▶ _GIVEN DATA_:
-- start --

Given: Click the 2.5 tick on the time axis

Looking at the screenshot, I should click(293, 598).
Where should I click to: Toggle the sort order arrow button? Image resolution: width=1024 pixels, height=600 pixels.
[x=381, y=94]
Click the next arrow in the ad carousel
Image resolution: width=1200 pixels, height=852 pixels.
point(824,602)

-- end --
-- start --

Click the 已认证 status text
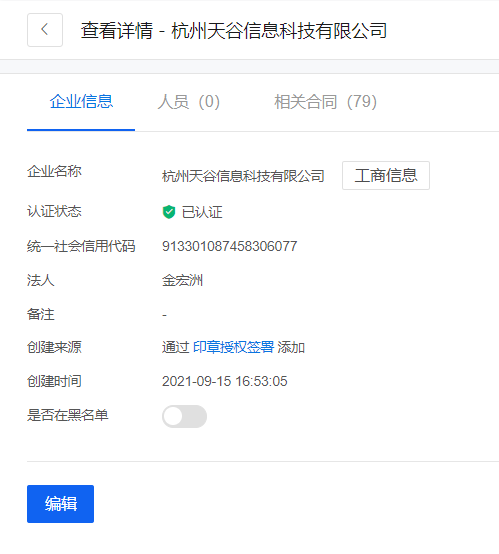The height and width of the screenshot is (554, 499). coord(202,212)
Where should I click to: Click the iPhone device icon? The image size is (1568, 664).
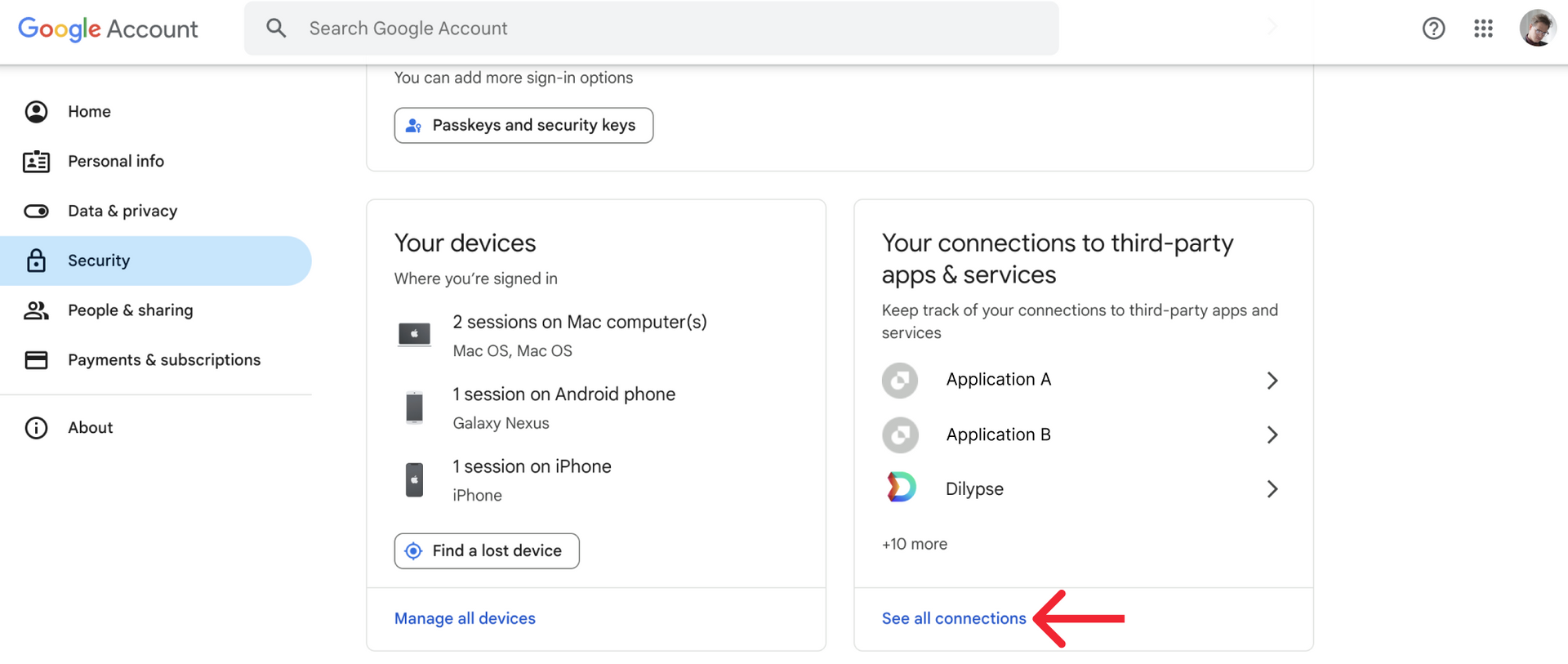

-- end --

▶ _EXERCISE DETAILS_:
Copy out everything from the line containing "Click the next arrow in the ad carousel" down to the line containing "point(824,602)", reproducing each line without any change.

▶ _RESPONSE TO THIS EXERCISE_:
Click the next arrow in the ad carousel
Image resolution: width=1200 pixels, height=852 pixels.
point(824,602)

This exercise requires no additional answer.